Quedé impactado por esto, dado que, como millones de otros, yo no siento esa cercanía, o al menos no la siento muy afectiva o imaginativamente. Dios puede parecer bastante lejano, abstracto e impersonal, una Deidad con millones de cosas de las que preocuparse, sin tener que pensar en las minucias de mi pequeña vida.
Además, como cristianos, creemos que Dios es infinito e inefable. Esto significa que, mientras podemos conocer a Dios, nunca podemos imaginar a Dios. Dada esta verdad, nos resulta todavía más duro imaginar que el infinito Creador y Sustentador de todas las cosas esté íntima y personalmente presente dentro de nosotros, preocupándose, compartiendo nuestros pesares y conociendo nuestros sentimientos más custodiados.
Unido a esto está el hecho de que, cuando tratamos de imaginar la persona de Dios, nuestras imaginaciones surgen contra lo inimaginable. Por ejemplo, intentad imaginar esto: Hay billones de personas en esta tierra y billones más han vivido en esta tierra antes que nosotros. En este mismo minuto, miles de personas están naciendo, miles están muriendo, miles están pecando, miles están practicando actos virtuosos, miles están haciendo el amor, miles están experimentando la violencia, miles están sintiendo sus corazones dilatarse en gozo…, toda esa parte de trillones y trillones de fenómenos. ¿Cómo puede un corazón, una mente, una persona estar conscientemente en lo más alto de esto y tan totalmente consciente y empático que ni un solo cabello cae de nuestras cabezas o gorrión del cielo sin que esta persona lo tenga en cuenta? Es imposible de imaginar -pura y simplemente-, y eso es parte de la misma definición de Dios.

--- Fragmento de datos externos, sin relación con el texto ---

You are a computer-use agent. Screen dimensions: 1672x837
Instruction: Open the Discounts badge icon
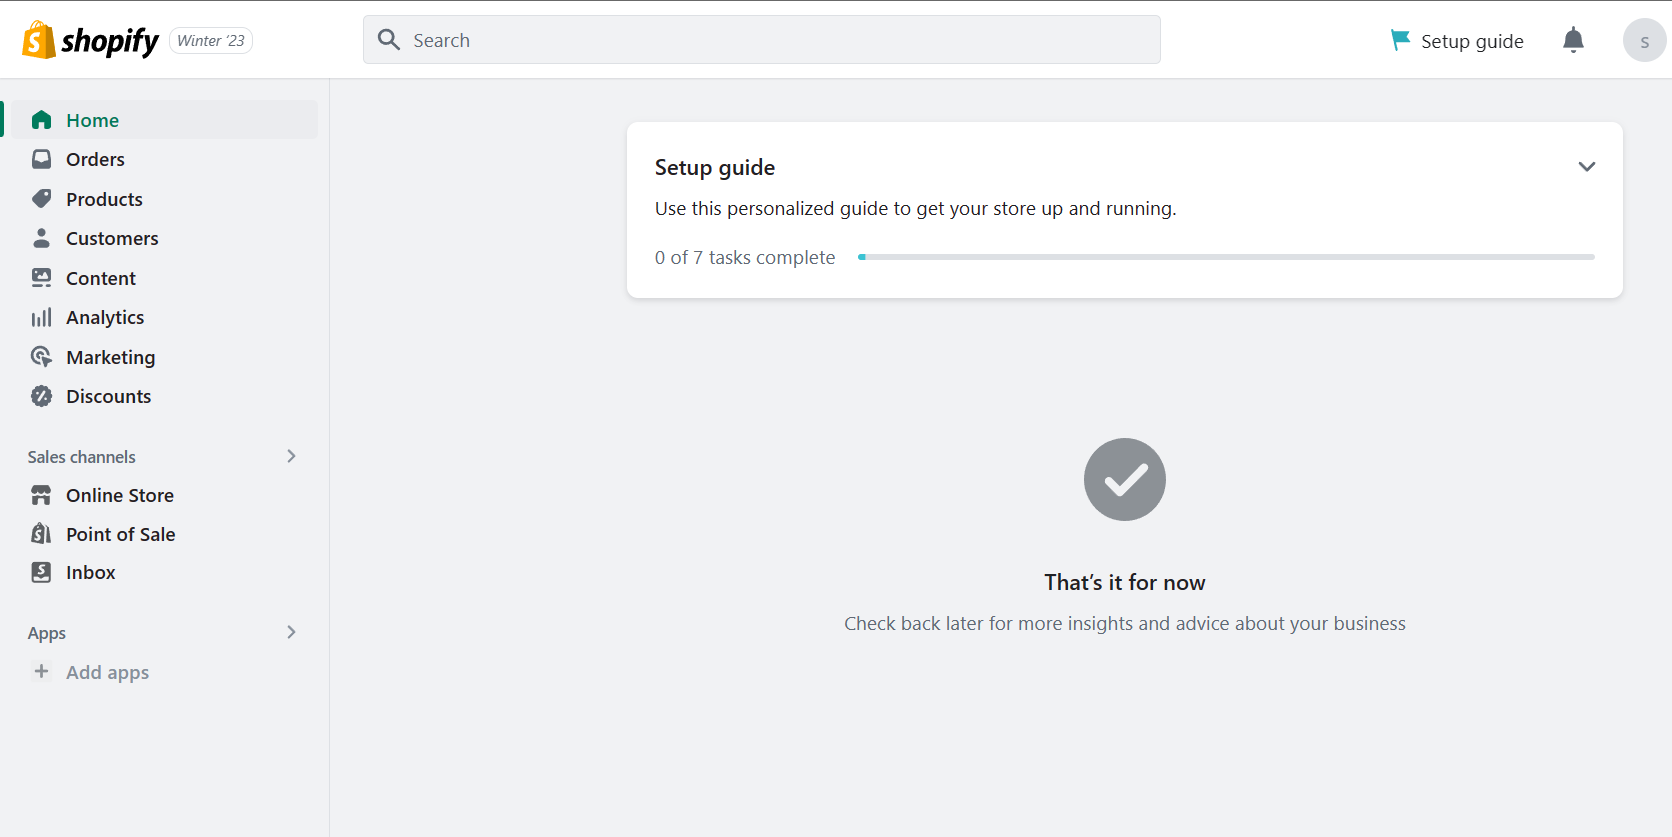click(x=41, y=396)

¿Cómo puede Dios estar tan cerca de nosotros como nosotros lo estamos de nosotros mismos? En cierto modo, esto en un misterio, y la sabiduría nos pide favorecer el misterio porque ¡no todo lo que podemos entender resulta muy profundo! El misterio de la presencia íntima y personal de Dios en nosotros está más allá de nuestras imaginaciones. Pero todo en nuestra tradición de fe y ahora casi todo en el testimonio de cientos de personas que han experimentado la vida del más allá nos asegura que, aun cuando Dios puede ser infinito e inefable, Dios está muy cercano a nosotros, más de lo que nos imaginamos.